• [TRY IT]
A word-for-word reproduction of the data below is needed, with no pictures in it.

• [DATA SHOWN]
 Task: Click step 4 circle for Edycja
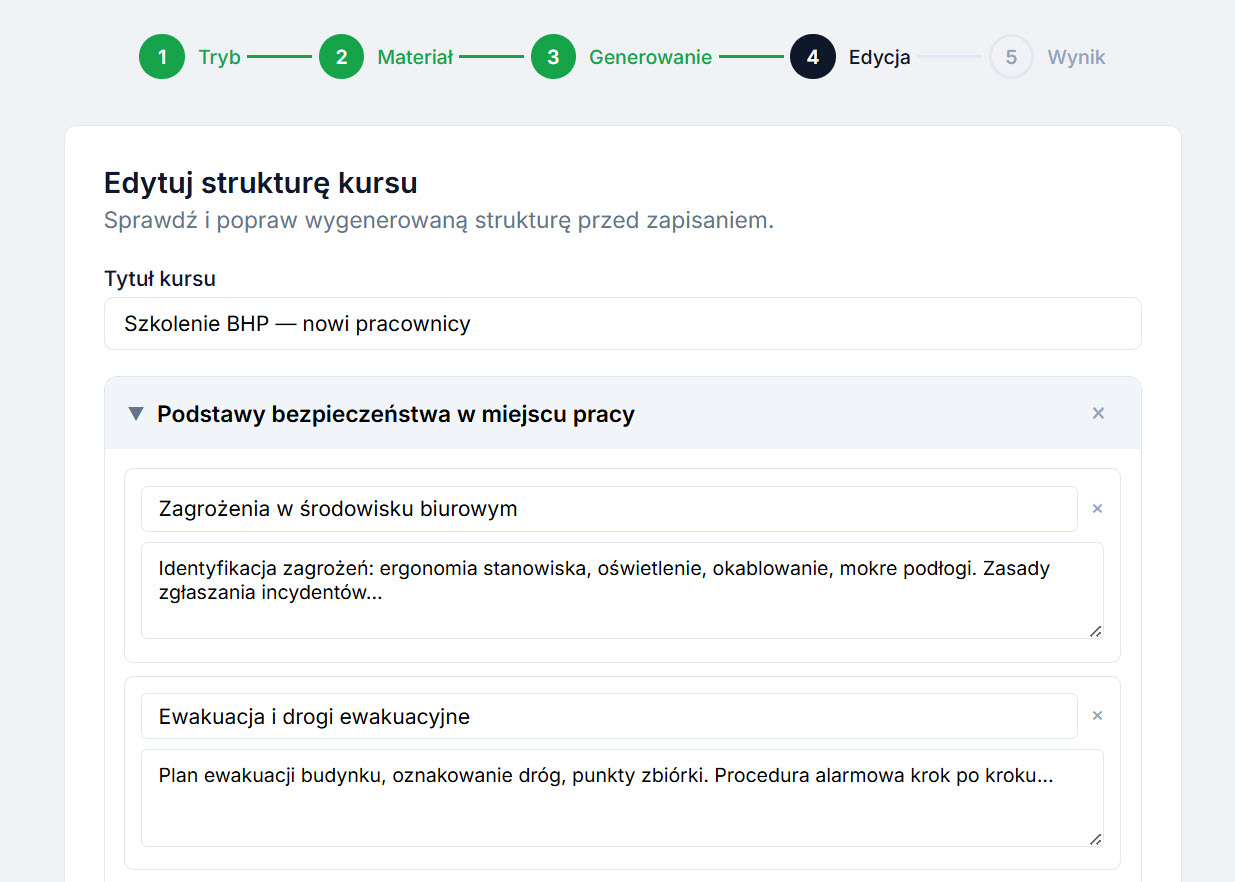(812, 57)

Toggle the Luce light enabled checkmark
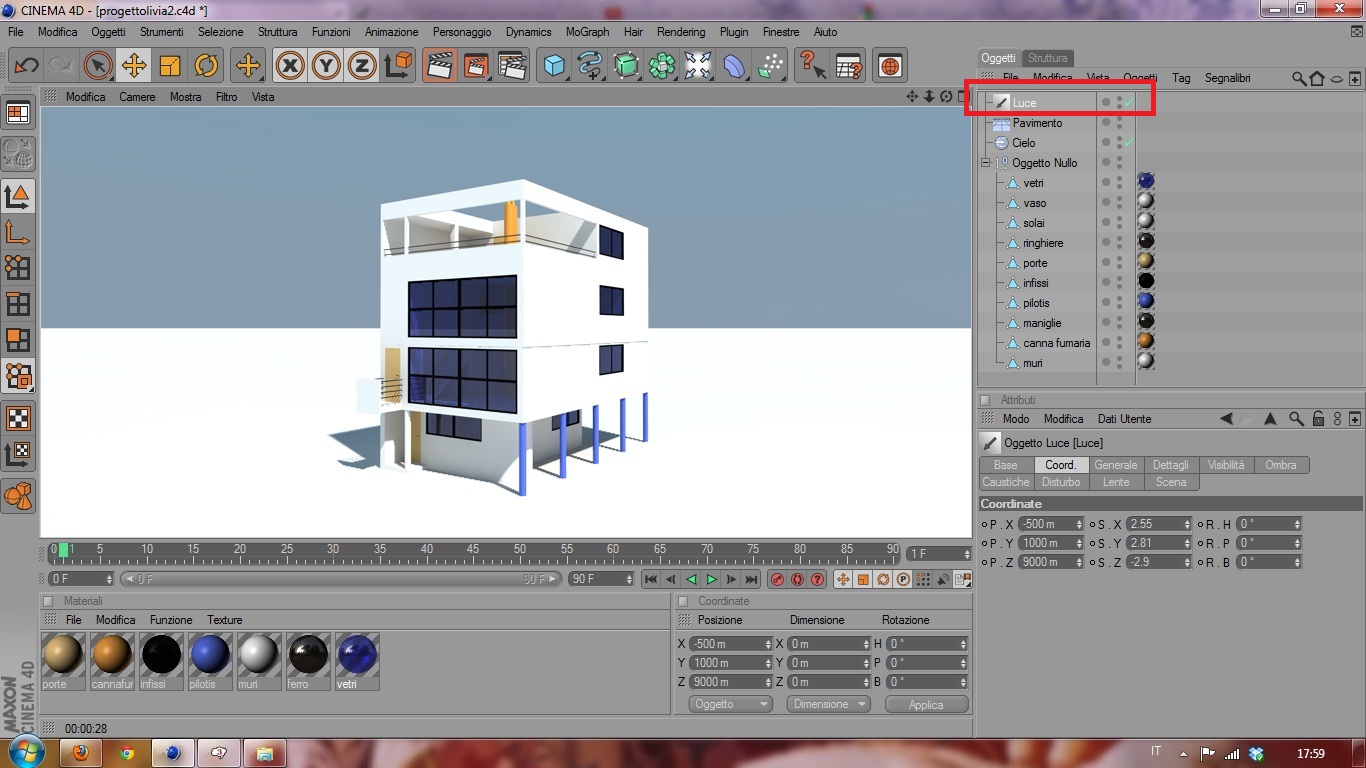1128,102
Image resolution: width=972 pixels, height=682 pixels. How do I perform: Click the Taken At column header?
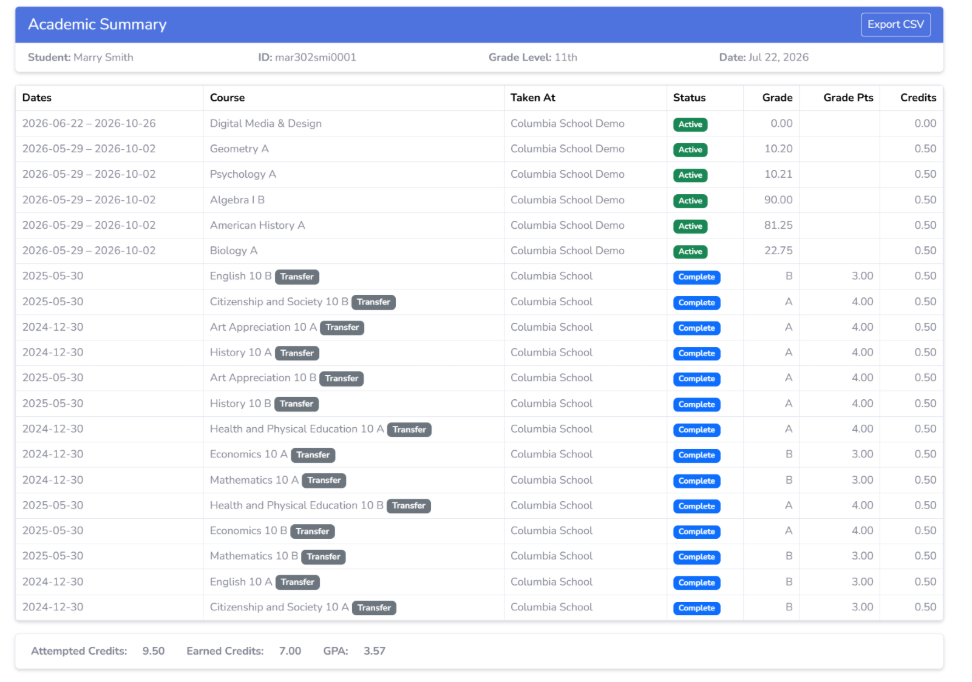pyautogui.click(x=532, y=97)
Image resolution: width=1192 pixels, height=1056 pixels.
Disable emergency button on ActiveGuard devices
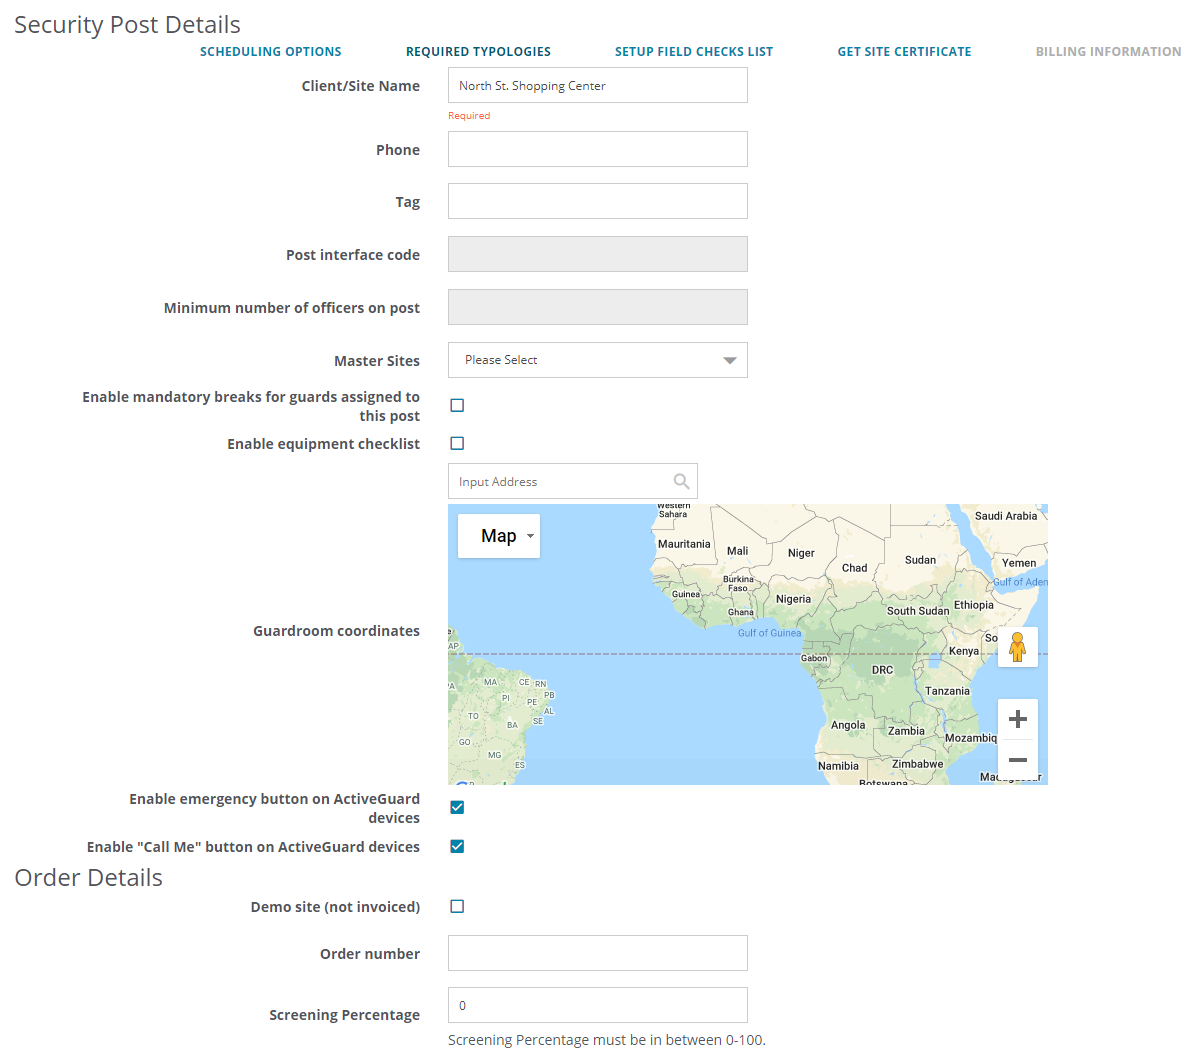457,807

• [RESPONSE TO THIS TASK]
 Task: Click step 4 circle for Edycja
(812, 57)

Toggle the Luce light enabled checkmark
1128,102
Image resolution: width=972 pixels, height=682 pixels. How do I perform: Click the Taken At column header?
pyautogui.click(x=532, y=97)
Image resolution: width=1192 pixels, height=1056 pixels.
Disable emergency button on ActiveGuard devices
457,807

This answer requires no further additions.